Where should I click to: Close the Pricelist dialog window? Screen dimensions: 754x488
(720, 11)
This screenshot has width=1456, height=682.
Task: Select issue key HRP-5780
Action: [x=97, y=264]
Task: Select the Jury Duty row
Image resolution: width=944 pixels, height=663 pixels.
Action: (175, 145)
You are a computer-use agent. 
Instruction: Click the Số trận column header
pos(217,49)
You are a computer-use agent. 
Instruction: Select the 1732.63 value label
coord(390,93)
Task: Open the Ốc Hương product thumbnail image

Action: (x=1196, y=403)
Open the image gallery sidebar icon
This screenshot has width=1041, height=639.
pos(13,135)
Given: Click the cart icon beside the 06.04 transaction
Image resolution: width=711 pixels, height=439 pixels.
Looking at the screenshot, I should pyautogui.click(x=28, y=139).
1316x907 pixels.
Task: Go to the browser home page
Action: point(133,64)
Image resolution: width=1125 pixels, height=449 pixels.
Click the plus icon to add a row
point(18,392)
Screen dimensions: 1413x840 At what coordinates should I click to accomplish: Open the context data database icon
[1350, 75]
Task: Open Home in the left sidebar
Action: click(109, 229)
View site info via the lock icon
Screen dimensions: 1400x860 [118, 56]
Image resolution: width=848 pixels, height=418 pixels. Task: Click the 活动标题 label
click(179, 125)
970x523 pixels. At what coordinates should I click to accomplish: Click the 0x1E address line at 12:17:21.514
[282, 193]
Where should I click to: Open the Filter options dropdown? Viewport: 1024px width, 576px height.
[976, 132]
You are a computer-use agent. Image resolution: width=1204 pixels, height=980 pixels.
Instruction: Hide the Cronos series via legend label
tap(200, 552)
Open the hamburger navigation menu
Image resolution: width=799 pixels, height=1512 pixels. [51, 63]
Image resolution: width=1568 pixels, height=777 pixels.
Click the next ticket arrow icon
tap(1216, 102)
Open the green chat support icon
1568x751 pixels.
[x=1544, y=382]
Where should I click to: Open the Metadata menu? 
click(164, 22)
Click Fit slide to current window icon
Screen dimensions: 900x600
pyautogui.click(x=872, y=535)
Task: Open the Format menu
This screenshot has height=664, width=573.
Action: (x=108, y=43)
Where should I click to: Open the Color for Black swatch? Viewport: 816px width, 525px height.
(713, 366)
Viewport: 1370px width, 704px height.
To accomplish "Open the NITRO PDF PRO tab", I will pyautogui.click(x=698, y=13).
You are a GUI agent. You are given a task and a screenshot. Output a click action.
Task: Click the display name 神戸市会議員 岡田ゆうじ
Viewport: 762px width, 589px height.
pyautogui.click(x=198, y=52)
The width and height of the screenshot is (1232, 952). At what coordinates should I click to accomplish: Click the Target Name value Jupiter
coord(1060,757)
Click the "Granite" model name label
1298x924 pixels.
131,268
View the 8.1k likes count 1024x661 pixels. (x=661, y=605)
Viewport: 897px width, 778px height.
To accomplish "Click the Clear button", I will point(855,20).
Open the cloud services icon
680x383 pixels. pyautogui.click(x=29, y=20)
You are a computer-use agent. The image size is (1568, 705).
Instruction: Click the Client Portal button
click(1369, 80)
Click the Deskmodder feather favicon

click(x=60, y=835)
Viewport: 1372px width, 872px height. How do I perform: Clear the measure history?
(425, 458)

— WHAT YOU HAVE TO DO —
Repeat every row above word for word, without changing anything.

— FINAL ANSWER —
Where should I click to: Close the Pricelist dialog window? Screen dimensions: 754x488
(720, 11)
This screenshot has width=1456, height=682.
Task: Select issue key HRP-5780
Action: [x=97, y=264]
Task: Select the Jury Duty row
Image resolution: width=944 pixels, height=663 pixels.
Action: (175, 145)
You are a computer-use agent. 
Instruction: Click the Số trận column header
pos(217,49)
You are a computer-use agent. 
Instruction: Select the 1732.63 value label
coord(390,93)
Task: Open the Ốc Hương product thumbnail image

Action: (x=1196, y=403)
Open the image gallery sidebar icon
This screenshot has width=1041, height=639.
pos(13,135)
Given: Click the cart icon beside the 06.04 transaction
Image resolution: width=711 pixels, height=439 pixels.
Looking at the screenshot, I should pyautogui.click(x=28, y=139).
1316x907 pixels.
Task: Go to the browser home page
Action: point(133,64)
Image resolution: width=1125 pixels, height=449 pixels.
Click the plus icon to add a row
point(18,392)
Screen dimensions: 1413x840 At what coordinates should I click to accomplish: Open the context data database icon
[1350, 75]
Task: Open Home in the left sidebar
Action: click(109, 229)
View site info via the lock icon
Screen dimensions: 1400x860 [118, 56]
Image resolution: width=848 pixels, height=418 pixels. Task: Click the 活动标题 label
click(179, 125)
970x523 pixels. At what coordinates should I click to accomplish: Click the 0x1E address line at 12:17:21.514
[282, 193]
Where should I click to: Open the Filter options dropdown? Viewport: 1024px width, 576px height.
[976, 132]
You are a computer-use agent. Image resolution: width=1204 pixels, height=980 pixels.
Instruction: Hide the Cronos series via legend label
tap(200, 552)
Open the hamburger navigation menu
Image resolution: width=799 pixels, height=1512 pixels. [51, 63]
Image resolution: width=1568 pixels, height=777 pixels.
Click the next ticket arrow icon
tap(1216, 102)
Open the green chat support icon
1568x751 pixels.
[x=1544, y=382]
Where should I click to: Open the Metadata menu? 
click(164, 22)
Click Fit slide to current window icon
Screen dimensions: 900x600
pyautogui.click(x=872, y=535)
Task: Open the Format menu
This screenshot has height=664, width=573.
Action: (x=108, y=43)
Where should I click to: Open the Color for Black swatch? Viewport: 816px width, 525px height.
(713, 366)
Viewport: 1370px width, 704px height.
To accomplish "Open the NITRO PDF PRO tab", I will pyautogui.click(x=698, y=13).
You are a GUI agent. You are given a task and a screenshot. Output a click action.
Task: Click the display name 神戸市会議員 岡田ゆうじ
Viewport: 762px width, 589px height.
pyautogui.click(x=198, y=52)
The width and height of the screenshot is (1232, 952). At what coordinates should I click to accomplish: Click the Target Name value Jupiter
coord(1060,757)
Click the "Granite" model name label
1298x924 pixels.
131,268
View the 8.1k likes count 1024x661 pixels. (x=661, y=605)
Viewport: 897px width, 778px height.
To accomplish "Click the Clear button", I will point(855,20).
Open the cloud services icon
680x383 pixels. pyautogui.click(x=29, y=20)
You are a computer-use agent. The image size is (1568, 705).
Instruction: Click the Client Portal button
click(1369, 80)
Click the Deskmodder feather favicon

click(x=60, y=835)
Viewport: 1372px width, 872px height. How do I perform: Clear the measure history?
(425, 458)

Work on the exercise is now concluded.